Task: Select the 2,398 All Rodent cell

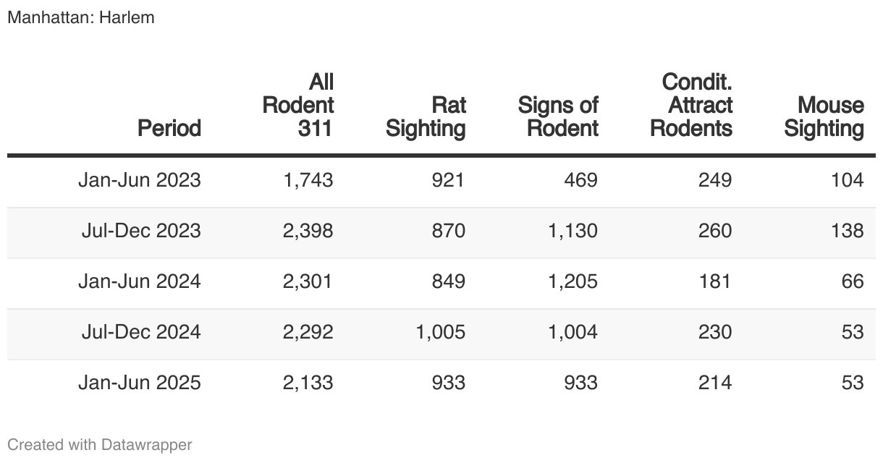Action: pyautogui.click(x=308, y=230)
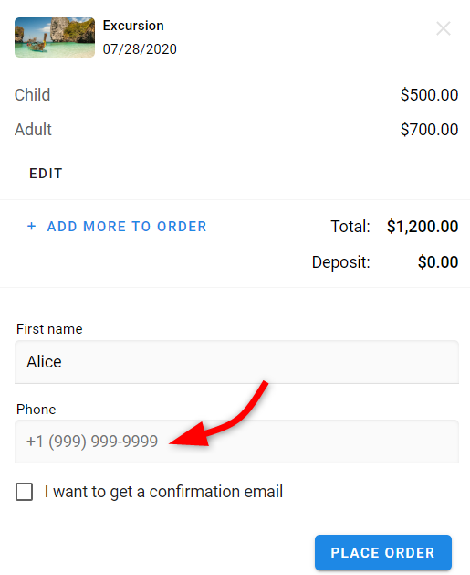Choose ADD MORE TO ORDER link

pos(127,227)
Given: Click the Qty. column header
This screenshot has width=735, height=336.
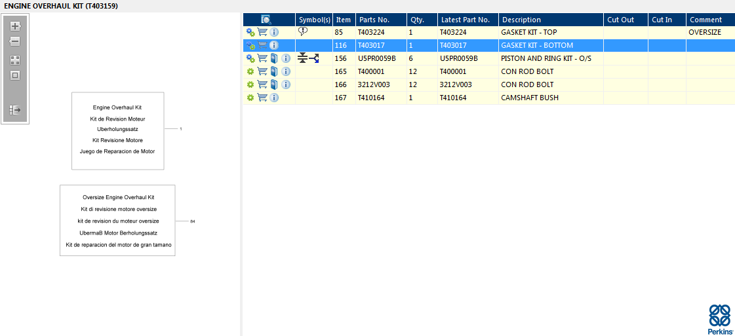Looking at the screenshot, I should tap(418, 20).
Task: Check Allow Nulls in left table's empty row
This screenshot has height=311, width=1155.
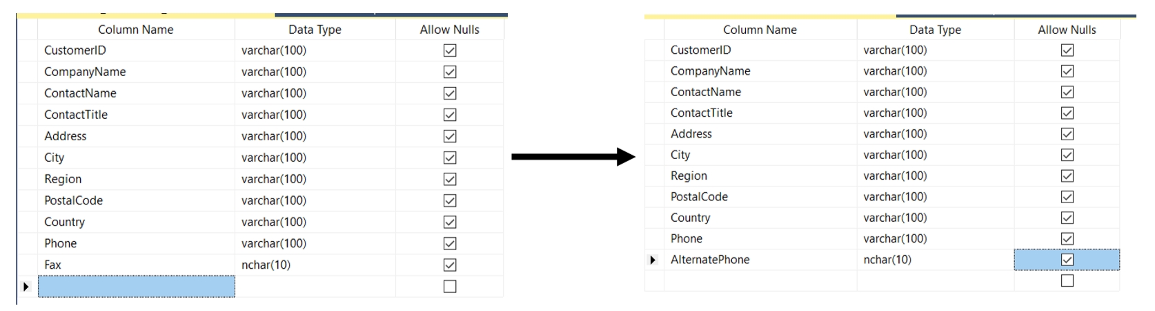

+ + +

_ABOUT THIS EXERCISE_
Extract precisely the lines beginning at the line containing "This screenshot has width=735, height=336." and ending at the last line of the entries above, exactly as written and with no pictures.

_FINISHED EXERCISE_
This screenshot has width=735, height=336.
Looking at the screenshot, I should tap(418, 20).
Task: Check Allow Nulls in left table's empty row
This screenshot has height=311, width=1155.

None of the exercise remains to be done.